Interrogativi, questi, a cui l’autore risponde in modo chiaro per mezzo delle fonti. Infatti, alla base di questo scritto, vi è una costante e assidua ricerca delle notizie storiche, molte delle quali emerse anche dalla visita diretta dei luoghi, che meglio definiscono i contorni di questa particolare vicenda artistica.
A tale scopo è stato ricostruito, attraverso lo studio della realtà storico-artistica napoletana, il processo formativo di Domenico Morelli, uno degli artisti italiani più importanti ed apprezzati della pittura europea del XIX secolo, e il suo ruolo di “artista” ed “operatore culturale”.

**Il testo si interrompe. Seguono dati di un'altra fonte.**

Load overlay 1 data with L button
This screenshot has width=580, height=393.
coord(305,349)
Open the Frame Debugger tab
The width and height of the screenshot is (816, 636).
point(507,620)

Il Morelli era un genio che viveva di continuo tra sogno e realtà. Nel suo studio portò le visioni di terre lontane legate alla civiltà ottomana e attorno al proprio cavalletto le plasmò con la fantasia.
La Salve Regina! apre il ciclo delle storie sacre legate all’oriente e all’Islam. lo studio evidenzia come ci sia un ordine simbolico nascosto sotto la bellezza della pittura. Il simbolismo morelliano viene presentato come un sottile diagramma che rivela e nasconde significati di un dialogo profondo, incline a comunicare cose, immagini e pensieri più o meno semplici. Ed è proprio il “simbolo” a rivelare il significato più profondo: il tau, la Stella di david, le rose, i garofani, il triangolo, il quadrato, l’esagono, l’ottagono; simboli, questi, “di un repertorio ermetico – quasi – alchemico” che, collocati sull’opera, ne sovrastano la semplice rappresentazione geometrica.
Il segno distintivo dell’opera sembra essere la contraddizione: dal titolo alla sua rappresentazione, dallo schema compositivo a quello simbolico-emozionale, dal significato religioso Cristiano-Islamico a quello alchemico e non visibile.
Così Antonio Aprelino, mettendo a confronto il dibattito serrato della critica artistica, avvenuto a seguito della esposizione dell’opera, alla luce delle sue ricerche, restituisce al trittico il suo pieno valore artistico, felice sintesi tra significato e forma.